Let us start with the dual update step (b). In such an iteration we know that for all $v \in P$ it holds $\nabla f(x_t - v) \leq \Phi_t/2$ and in particular for $v = x^\esx$ and by (HEB-FW PB) this implies \[h_t \leq \left(\frac{cD}{\alpha}\right)^{\frac{1}{1-\theta}} (\Phi_t/2)^{\frac{1}{1-\theta}}.\] For a primal progress step (a), we have by the same arguments as before \[f(x_t) - f(x_{t+1}) \geq \frac{\Phi_t^2}{8LD^2}.\] From these two inequalities we can conclude the proof as follows: Clearly, to achieve accuracy $\varepsilon$, it suffices to halve $\Phi_0$ at most $\lceil \log \frac{\Phi_0}{\varepsilon}\rceil$ times. Next we bound how many primal progress steps of type (a) we can do between two steps of type (b); we call this a scaling phase. After accounting for the halving at the beginning of the iteration and observing that $\Phi_t$ does not change between any two iterations of type (b), by simply dividing the upper bound on the residual gap by the lower bound on the progress, the number of required steps can be at most \[\left(\frac{cD}{\alpha}\right)^{\frac{1}{1-\theta}} (\Phi/2)^{\frac{1}{1-\theta}} \cdot \frac{8LD^2}{\Phi^2} = \underbrace{\left(\frac{cD}{2\alpha}\right)^{\frac{1}{1-\theta}} 8LD^2}_{\doteq K} \cdot \Phi^{\frac{1}{1-\theta}-2},\] where $\Phi$ is the estimate valid for these iterations of type (a). Thus, with $\tau \doteq {\frac{1}{1-\theta}-2}$, the total number of iterations $T$ required to achieve $\varepsilon$-accuracy can be bounded by

\[\begin{align*} \sum_{\ell = 0}^{\lceil \log \frac{\Phi_0}{\varepsilon}\rceil} \left(1 + K (\Phi_0/2^\ell)^\tau \right) & = \underbrace{\lceil \log \frac{\Phi_0}{\varepsilon}\rceil}_{\text{Type (b)}} + \underbrace{K \Phi_0^\tau \sum_{\ell = 0}^{\lceil \log \frac{\Phi_0}{\varepsilon}\rceil} \left(\frac{1}{2^\tau}\right)^\ell}_{\text{Type (a)}}, \end{align*}\]

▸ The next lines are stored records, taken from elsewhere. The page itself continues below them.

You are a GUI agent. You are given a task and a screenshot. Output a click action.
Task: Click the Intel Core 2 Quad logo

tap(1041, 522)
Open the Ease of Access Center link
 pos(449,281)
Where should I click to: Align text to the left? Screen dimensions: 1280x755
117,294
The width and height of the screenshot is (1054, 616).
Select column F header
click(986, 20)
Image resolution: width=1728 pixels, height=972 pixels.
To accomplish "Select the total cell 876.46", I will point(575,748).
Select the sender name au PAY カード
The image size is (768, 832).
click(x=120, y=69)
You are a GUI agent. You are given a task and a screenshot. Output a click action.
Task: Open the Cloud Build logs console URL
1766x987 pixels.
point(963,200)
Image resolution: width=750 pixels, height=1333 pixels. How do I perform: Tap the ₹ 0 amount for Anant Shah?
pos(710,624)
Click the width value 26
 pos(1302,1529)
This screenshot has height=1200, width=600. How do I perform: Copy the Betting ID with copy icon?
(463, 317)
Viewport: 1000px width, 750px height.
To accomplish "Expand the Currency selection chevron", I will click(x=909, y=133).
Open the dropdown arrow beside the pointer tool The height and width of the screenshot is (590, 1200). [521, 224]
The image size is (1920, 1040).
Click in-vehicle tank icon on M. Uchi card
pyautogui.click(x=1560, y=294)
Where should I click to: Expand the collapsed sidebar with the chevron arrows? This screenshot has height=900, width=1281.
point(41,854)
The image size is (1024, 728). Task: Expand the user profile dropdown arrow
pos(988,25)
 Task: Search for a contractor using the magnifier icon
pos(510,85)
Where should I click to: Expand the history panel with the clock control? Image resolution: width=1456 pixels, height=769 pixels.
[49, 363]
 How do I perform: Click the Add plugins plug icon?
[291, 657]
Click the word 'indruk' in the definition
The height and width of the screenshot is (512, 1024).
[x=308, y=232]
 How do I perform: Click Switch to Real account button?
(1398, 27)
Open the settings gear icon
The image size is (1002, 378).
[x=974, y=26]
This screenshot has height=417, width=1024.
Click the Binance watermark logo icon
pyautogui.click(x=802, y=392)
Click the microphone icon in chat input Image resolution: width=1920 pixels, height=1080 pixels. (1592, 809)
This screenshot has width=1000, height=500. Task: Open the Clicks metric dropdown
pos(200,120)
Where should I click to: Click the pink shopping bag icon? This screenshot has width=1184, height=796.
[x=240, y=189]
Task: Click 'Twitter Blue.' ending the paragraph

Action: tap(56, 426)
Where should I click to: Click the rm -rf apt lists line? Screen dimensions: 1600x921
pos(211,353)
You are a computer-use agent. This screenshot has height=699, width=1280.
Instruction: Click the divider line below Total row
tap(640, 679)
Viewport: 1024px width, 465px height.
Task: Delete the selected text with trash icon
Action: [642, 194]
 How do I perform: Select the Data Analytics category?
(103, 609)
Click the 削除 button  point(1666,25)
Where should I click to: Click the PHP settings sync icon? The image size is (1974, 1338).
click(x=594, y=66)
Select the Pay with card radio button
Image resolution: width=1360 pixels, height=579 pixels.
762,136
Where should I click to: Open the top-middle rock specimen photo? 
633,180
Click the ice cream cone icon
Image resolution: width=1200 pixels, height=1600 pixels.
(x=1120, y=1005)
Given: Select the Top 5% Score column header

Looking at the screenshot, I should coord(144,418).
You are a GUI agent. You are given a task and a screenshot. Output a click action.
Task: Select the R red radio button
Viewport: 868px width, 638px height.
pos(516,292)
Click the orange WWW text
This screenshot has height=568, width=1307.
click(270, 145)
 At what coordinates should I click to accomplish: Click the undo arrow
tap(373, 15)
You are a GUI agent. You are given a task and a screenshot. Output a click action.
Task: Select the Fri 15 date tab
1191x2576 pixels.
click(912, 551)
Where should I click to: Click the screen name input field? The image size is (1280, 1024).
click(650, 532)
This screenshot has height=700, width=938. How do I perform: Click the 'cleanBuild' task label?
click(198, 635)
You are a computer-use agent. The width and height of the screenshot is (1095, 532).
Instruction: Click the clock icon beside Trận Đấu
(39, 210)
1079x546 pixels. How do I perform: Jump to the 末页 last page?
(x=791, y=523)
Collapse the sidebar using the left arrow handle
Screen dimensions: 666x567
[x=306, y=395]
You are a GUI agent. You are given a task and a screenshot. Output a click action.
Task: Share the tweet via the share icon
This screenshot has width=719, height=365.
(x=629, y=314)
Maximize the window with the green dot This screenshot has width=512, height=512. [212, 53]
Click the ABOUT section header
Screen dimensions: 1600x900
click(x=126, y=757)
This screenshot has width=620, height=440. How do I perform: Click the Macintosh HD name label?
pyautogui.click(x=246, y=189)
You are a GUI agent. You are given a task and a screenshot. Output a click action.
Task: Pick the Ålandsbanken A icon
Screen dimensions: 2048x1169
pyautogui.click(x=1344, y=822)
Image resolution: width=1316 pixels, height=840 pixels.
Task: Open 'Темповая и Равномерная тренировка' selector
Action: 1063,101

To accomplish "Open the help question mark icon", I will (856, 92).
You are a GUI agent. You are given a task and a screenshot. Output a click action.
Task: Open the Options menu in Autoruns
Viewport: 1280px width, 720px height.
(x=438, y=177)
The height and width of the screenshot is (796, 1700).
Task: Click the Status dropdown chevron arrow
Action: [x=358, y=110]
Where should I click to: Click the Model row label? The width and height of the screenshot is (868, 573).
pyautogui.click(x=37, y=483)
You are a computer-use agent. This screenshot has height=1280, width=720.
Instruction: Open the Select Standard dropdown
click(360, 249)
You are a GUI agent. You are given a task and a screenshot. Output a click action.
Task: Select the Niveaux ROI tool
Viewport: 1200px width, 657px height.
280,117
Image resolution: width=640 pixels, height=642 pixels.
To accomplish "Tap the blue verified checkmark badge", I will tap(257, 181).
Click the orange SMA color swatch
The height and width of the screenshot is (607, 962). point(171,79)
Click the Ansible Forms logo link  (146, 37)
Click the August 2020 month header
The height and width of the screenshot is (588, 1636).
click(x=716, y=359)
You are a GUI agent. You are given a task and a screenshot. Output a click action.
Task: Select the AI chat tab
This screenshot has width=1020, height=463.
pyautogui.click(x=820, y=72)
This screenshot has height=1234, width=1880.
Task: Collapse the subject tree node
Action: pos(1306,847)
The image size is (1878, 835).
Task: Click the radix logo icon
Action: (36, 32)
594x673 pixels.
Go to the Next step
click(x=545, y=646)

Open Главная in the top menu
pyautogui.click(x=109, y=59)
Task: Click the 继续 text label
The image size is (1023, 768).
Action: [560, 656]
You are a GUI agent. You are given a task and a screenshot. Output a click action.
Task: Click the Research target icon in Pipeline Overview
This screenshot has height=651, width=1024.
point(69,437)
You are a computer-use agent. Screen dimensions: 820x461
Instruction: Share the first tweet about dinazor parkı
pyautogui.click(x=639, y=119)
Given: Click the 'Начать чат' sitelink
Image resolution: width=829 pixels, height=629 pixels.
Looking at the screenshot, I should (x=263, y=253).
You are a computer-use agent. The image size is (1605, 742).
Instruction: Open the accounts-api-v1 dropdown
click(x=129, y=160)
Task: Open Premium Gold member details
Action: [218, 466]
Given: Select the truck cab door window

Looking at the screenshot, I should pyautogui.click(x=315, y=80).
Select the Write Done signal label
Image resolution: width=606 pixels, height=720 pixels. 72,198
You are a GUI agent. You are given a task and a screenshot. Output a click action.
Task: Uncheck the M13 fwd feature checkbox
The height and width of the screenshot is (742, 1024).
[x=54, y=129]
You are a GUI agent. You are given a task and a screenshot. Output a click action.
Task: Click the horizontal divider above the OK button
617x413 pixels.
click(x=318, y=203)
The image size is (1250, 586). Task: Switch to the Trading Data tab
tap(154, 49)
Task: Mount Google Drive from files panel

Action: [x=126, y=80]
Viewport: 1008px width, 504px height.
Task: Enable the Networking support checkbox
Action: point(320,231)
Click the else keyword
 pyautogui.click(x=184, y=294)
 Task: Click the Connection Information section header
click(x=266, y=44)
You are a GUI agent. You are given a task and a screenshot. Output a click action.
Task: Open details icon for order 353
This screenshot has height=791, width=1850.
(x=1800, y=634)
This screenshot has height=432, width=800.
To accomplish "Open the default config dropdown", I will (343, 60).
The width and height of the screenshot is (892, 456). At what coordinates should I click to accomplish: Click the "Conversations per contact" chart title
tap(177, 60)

where differentiate two cases. First let $\tau = 0$, and hence $\theta = 1/2$. This corresponds to case where we obtain linear convergence as now \[ {\lceil \log \frac{\Phi_0}{\varepsilon}\rceil} + {K \Phi_0^\tau \sum_{\ell = 0}^{\lceil \log \frac{\Phi_0}{\varepsilon}\rceil} \left(\frac{1}{2^\tau}\right)^\ell} \leq (1+K) \left(\lceil \log \frac{\Phi_0}{\varepsilon}\rceil + 1\right). \] Now let $\tau < 0$, i.e., $\theta < 1/2$. Then

\(\begin{align*} {\lceil \log \frac{\Phi_0}{\varepsilon}\rceil} + {K \Phi_0^\tau \sum_{\ell = 0}^{\lceil \log \frac{\Phi_0}{\varepsilon}\rceil} \left(\frac{1}{2^\tau}\right)^\ell} & = {\lceil \log \frac{\Phi_0}{\varepsilon}\rceil} + K \Phi_0^\tau \frac{1-\left(\frac{1}{2^\tau}\right)^{\lceil \log \frac{\Phi_0}{\varepsilon}\rceil + 1}}{1 - \left(\frac{1}{2^\tau}\right)} \\ & \leq {\lceil \log \frac{\Phi_0}{\varepsilon}\rceil} + \frac{K \Phi_0^\tau}{\left(\frac{1}{2^\tau}\right)-1} \left(\frac{1}{2^\tau}\right)^{\lceil \log \frac{\Phi_0}{\varepsilon}\rceil + 1} \\ & \leq {\lceil \log \frac{\Phi_0}{\varepsilon}\rceil} + \frac{K \Phi_0^\tau}{\left(\frac{1}{2^\tau}\right)-1} \left(\frac{4\Phi_0}{\varepsilon}\right)^{-\tau} \\ & \leq {\lceil \log \frac{\Phi_0}{\varepsilon}\rceil} + \frac{K 4^{-\tau}}{\left(\frac{1}{2^\tau}\right) - 1} \left(\frac{1}{\varepsilon}\right)^{-\tau} \end{align*}\) \[\qed\]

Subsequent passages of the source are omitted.